Stored items
== Segment start ==
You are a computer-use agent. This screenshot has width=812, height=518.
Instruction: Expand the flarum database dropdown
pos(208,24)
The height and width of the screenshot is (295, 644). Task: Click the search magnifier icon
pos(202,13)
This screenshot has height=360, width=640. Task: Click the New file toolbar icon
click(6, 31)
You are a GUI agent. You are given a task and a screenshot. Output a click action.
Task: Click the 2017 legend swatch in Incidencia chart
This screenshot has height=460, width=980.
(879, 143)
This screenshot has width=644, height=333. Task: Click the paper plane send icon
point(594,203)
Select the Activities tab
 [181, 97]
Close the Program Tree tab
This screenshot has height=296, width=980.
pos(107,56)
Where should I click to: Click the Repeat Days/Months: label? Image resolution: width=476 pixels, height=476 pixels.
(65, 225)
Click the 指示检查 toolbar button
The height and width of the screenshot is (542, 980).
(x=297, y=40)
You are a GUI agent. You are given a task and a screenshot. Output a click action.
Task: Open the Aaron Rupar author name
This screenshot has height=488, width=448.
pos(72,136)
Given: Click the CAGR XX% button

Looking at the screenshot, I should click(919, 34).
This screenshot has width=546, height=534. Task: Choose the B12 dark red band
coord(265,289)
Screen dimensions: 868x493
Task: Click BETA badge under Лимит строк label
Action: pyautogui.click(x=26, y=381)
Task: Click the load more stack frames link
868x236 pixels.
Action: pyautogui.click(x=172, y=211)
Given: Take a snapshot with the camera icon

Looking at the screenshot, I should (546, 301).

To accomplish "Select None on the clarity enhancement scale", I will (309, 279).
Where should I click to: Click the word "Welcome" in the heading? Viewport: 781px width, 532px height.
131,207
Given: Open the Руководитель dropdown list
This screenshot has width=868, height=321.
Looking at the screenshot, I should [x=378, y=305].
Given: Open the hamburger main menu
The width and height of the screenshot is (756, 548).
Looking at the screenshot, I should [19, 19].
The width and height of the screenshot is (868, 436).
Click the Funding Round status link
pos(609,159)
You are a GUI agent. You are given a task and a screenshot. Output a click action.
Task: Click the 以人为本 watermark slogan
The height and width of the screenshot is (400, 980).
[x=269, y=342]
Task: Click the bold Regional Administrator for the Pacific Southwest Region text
== Segment end ==
» Problem requirements: Repeat every line of the data precisely.

» Response area:
You are a computer-use agent. This screenshot has width=812, height=518.
Instruction: Expand the flarum database dropdown
pos(208,24)
The height and width of the screenshot is (295, 644). Task: Click the search magnifier icon
pos(202,13)
This screenshot has height=360, width=640. Task: Click the New file toolbar icon
click(6, 31)
You are a GUI agent. You are given a task and a screenshot. Output a click action.
Task: Click the 2017 legend swatch in Incidencia chart
This screenshot has height=460, width=980.
(879, 143)
This screenshot has width=644, height=333. Task: Click the paper plane send icon
point(594,203)
Select the Activities tab
 [181, 97]
Close the Program Tree tab
This screenshot has height=296, width=980.
pos(107,56)
Where should I click to: Click the Repeat Days/Months: label? Image resolution: width=476 pixels, height=476 pixels.
(65, 225)
Click the 指示检查 toolbar button
The height and width of the screenshot is (542, 980).
(x=297, y=40)
You are a GUI agent. You are given a task and a screenshot. Output a click action.
Task: Open the Aaron Rupar author name
This screenshot has height=488, width=448.
pos(72,136)
Given: Click the CAGR XX% button

Looking at the screenshot, I should click(919, 34).
This screenshot has width=546, height=534. Task: Choose the B12 dark red band
coord(265,289)
Screen dimensions: 868x493
Task: Click BETA badge under Лимит строк label
Action: pyautogui.click(x=26, y=381)
Task: Click the load more stack frames link
868x236 pixels.
Action: pyautogui.click(x=172, y=211)
Given: Take a snapshot with the camera icon

Looking at the screenshot, I should (546, 301).

To accomplish "Select None on the clarity enhancement scale", I will (309, 279).
Where should I click to: Click the word "Welcome" in the heading? Viewport: 781px width, 532px height.
131,207
Given: Open the Руководитель dropdown list
This screenshot has width=868, height=321.
Looking at the screenshot, I should [x=378, y=305].
Given: Open the hamburger main menu
The width and height of the screenshot is (756, 548).
Looking at the screenshot, I should [19, 19].
The width and height of the screenshot is (868, 436).
Click the Funding Round status link
pos(609,159)
You are a GUI agent. You are given a task and a screenshot. Output a click action.
Task: Click the 以人为本 watermark slogan
The height and width of the screenshot is (400, 980).
[x=269, y=342]
Task: Click the bold Regional Administrator for the Pacific Southwest Region text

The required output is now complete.